Penasihat senior dan sekretaris Yoon menawarkan untuk mengundurkan diri secara kolektif dan anggota Kabinetnya, termasuk Menteri Pertahanan, Kim Yong Hyun, juga menghadapi seruan untuk mengundurkan diri, karena negara tersebut berjuang untuk memahami apa yang tampaknya merupakan aksi yang tidak dipikirkan dengan matang.

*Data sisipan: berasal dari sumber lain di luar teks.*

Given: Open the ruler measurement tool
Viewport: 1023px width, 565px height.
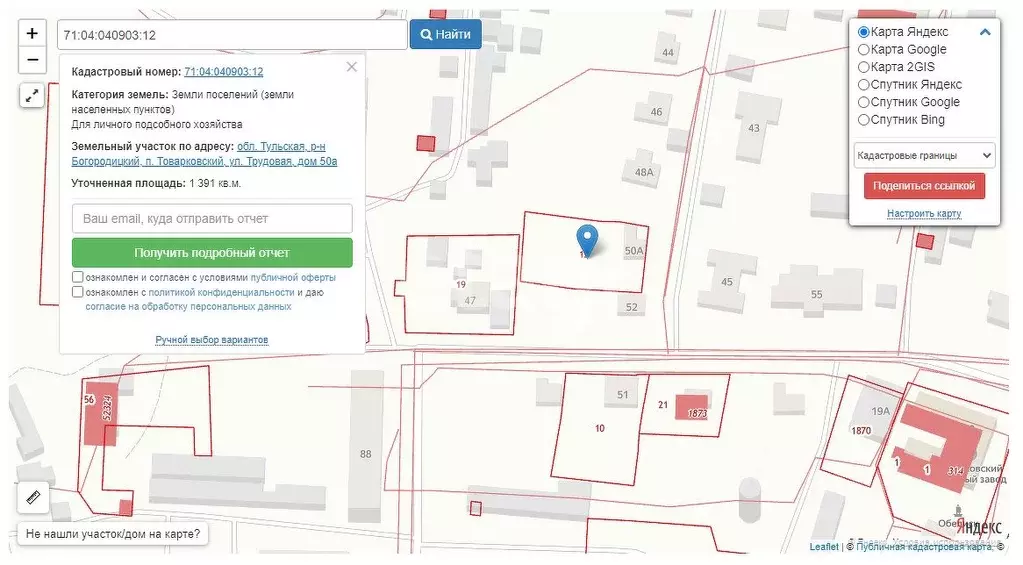Looking at the screenshot, I should pyautogui.click(x=32, y=496).
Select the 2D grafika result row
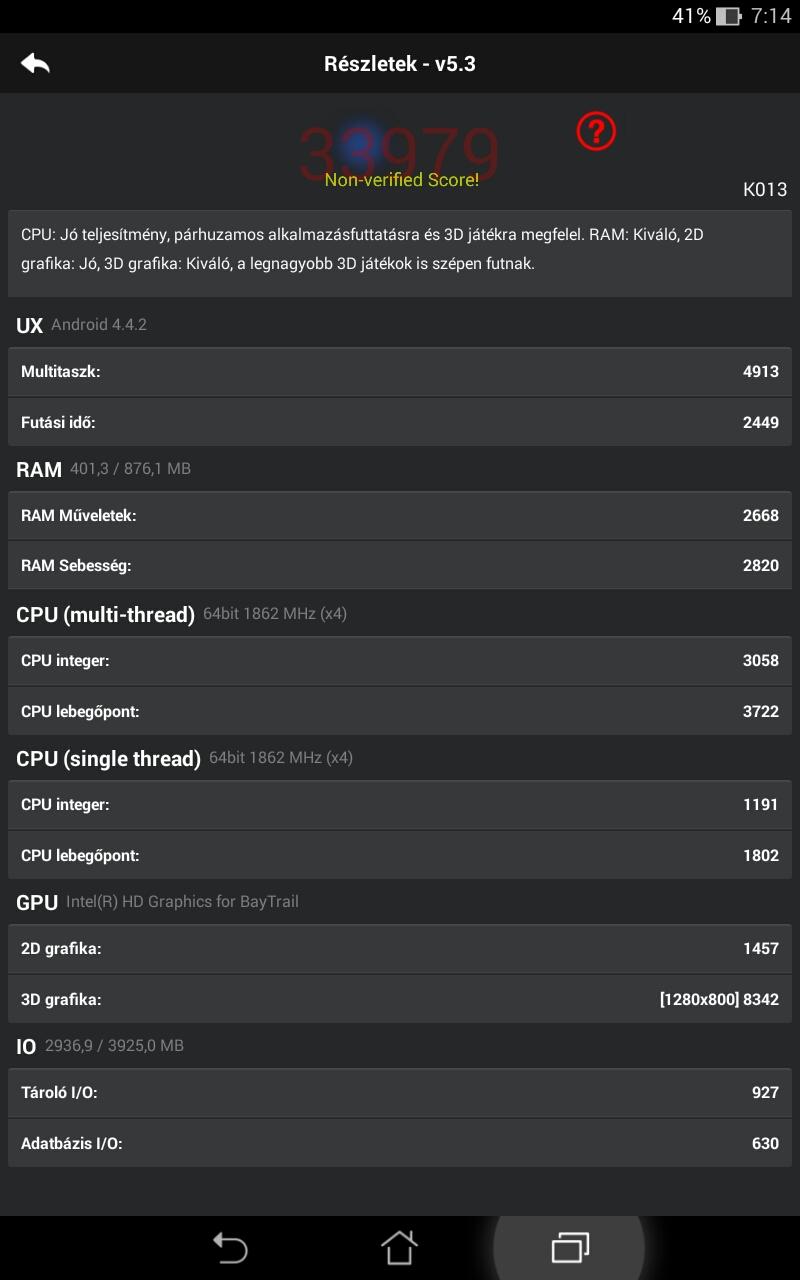 coord(400,949)
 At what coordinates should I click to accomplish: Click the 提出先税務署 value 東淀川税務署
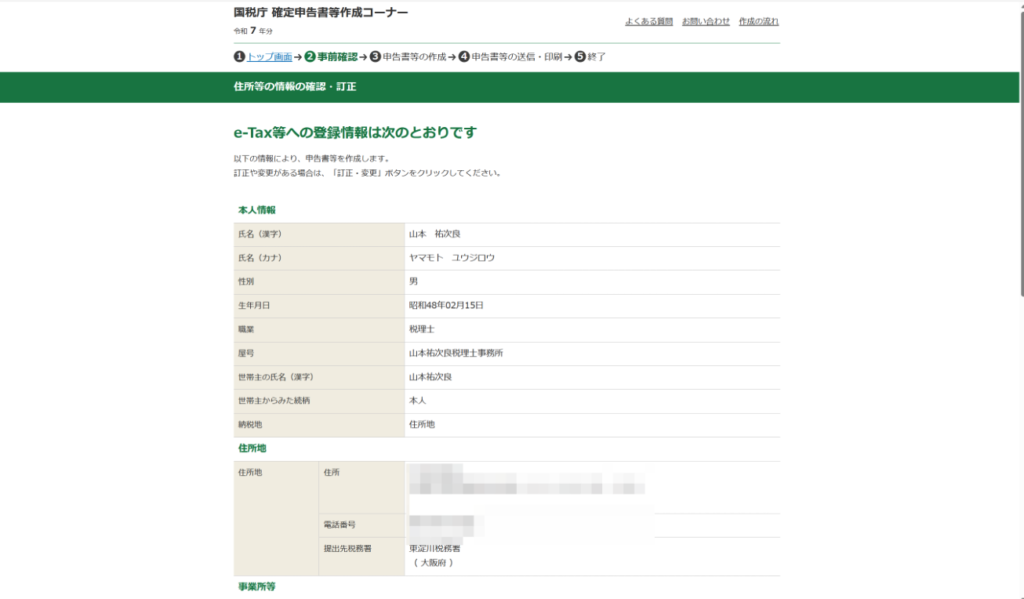tap(435, 549)
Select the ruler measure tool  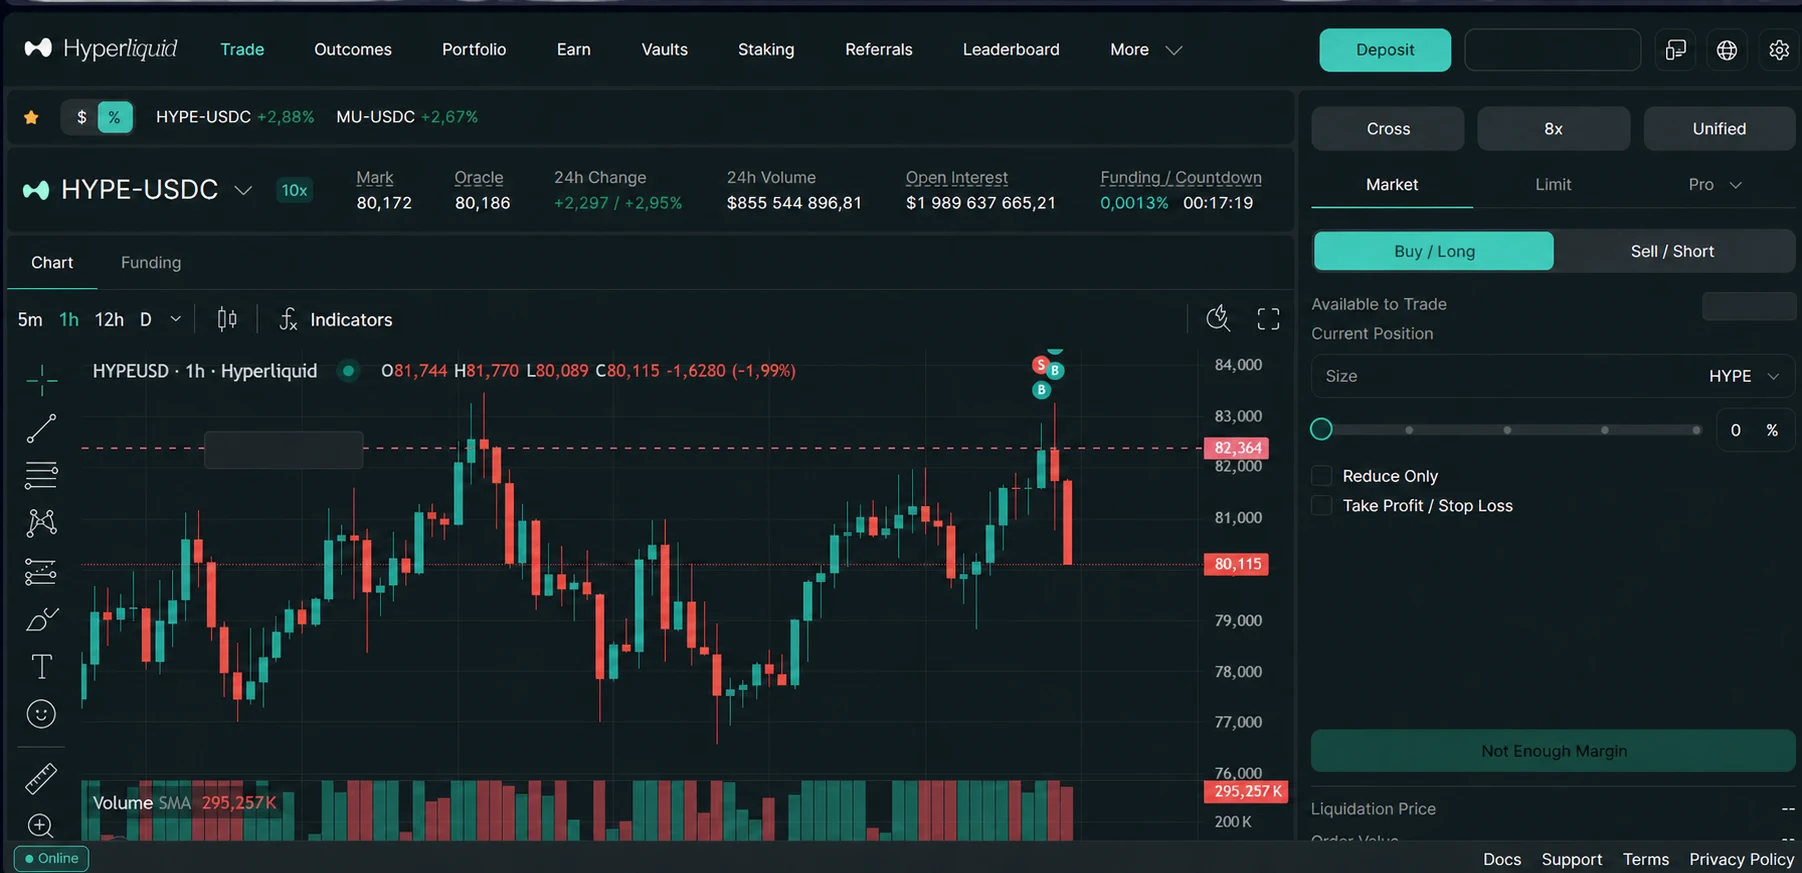pos(41,778)
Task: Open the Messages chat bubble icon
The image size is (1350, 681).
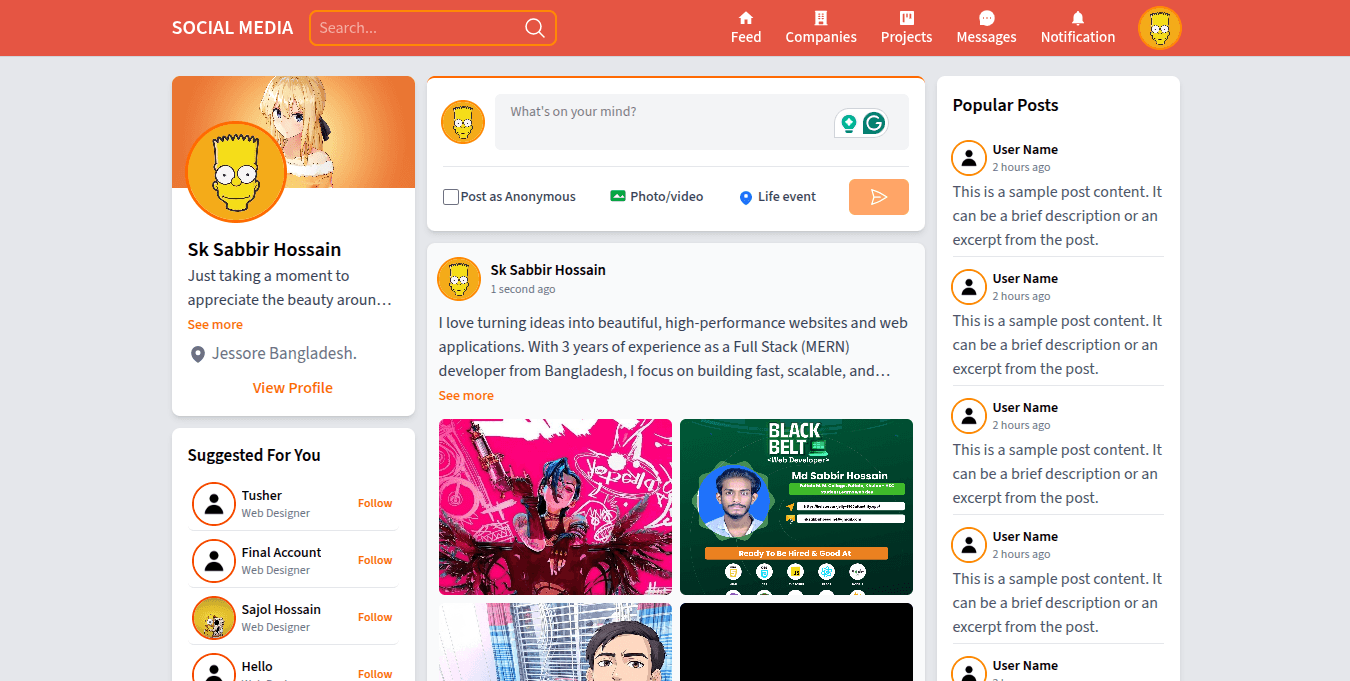Action: 986,18
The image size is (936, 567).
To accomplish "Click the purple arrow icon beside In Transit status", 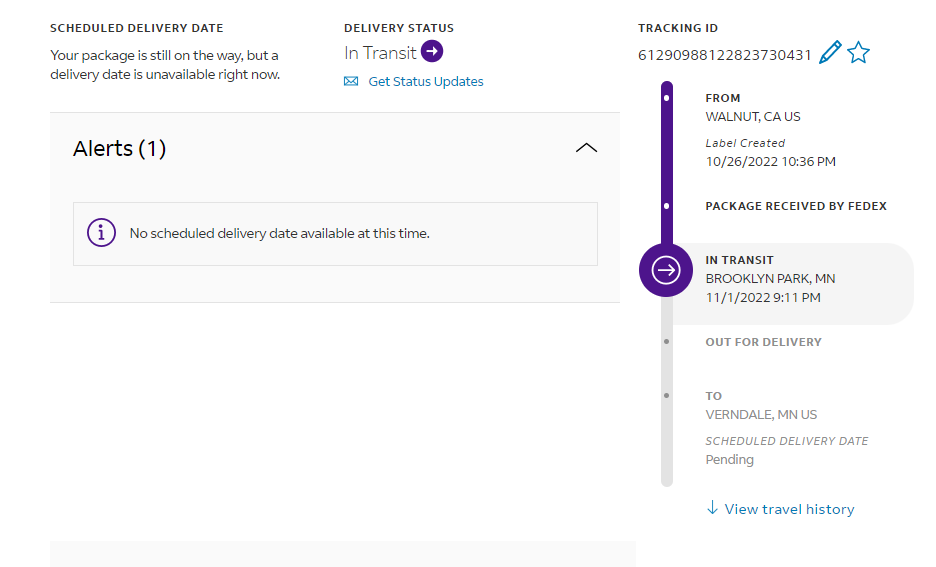I will pos(432,52).
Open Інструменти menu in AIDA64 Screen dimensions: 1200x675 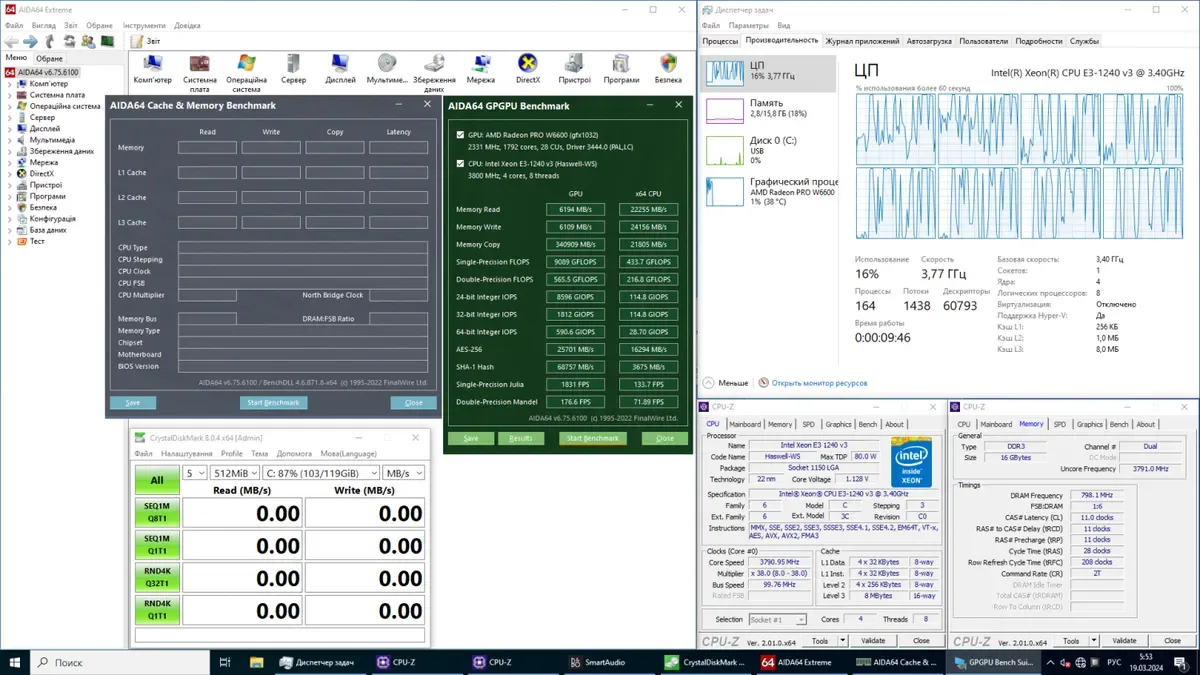coord(145,25)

Dalam pidatonya saat mengumumkan perintah mendadak itu hari Selasa (3/12) malam, Yoon berjanji untuk melenyapkan kekuatan "anti negara" dan terus mengkritik upaya parlemen untuk memakzulkan pejabat pemerintah utama dan jaksa senior. Namun darurat militer hanya berlangsung sekitar enam jam, karena Majelis Nasional memilih untuk membatalkan keputusan Yoon dan deklarasi itu secara resmi dicabut sekitar pukul 4:30 pagi selama rapat Kabinet.
Partai Demokrat oposisi liberal, yang memegang mayoritas di parlemen beranggotakan 300 orang, mengatakan pada hari Rabu bahwa anggota parlemennya memutuskan untuk meminta Yoon segera mundur atau mereka akan mengambil langkah-langkah untuk memecatnya.
"Deklarasi darurat militer Presiden Yoon Suk Yeol jelas merupakan pelanggaran konstitusi. Itu tidak mematuhi persyaratan apa pun untuk mendeklarasikannya," kata Partai Demokrat dalam sebuah pernyataan. "Deklarasi darurat militernya awalnya tidak sah dan merupakan pelanggaran berat terhadap konstitusi. Itu adalah tindakan pemberontakan yang berat dan memberikan dasar yang sempurna untuk pemakzulannya."
Untuk memecatnya, diperlukan dukungan dari 200 dari 300 anggota Majelis Nasional. Partai Demokrat dan partai oposisi kecil lainnya bersama-sama memiliki 192 kursi. Namun, penolakan deklarasi darurat militer Yoon dengan suara 190-0 mencakup suara dari 18 anggota parlemen dari Partai Kekuatan Rakyat yang berkuasa di Yoon, menurut pejabat Majelis Nasional.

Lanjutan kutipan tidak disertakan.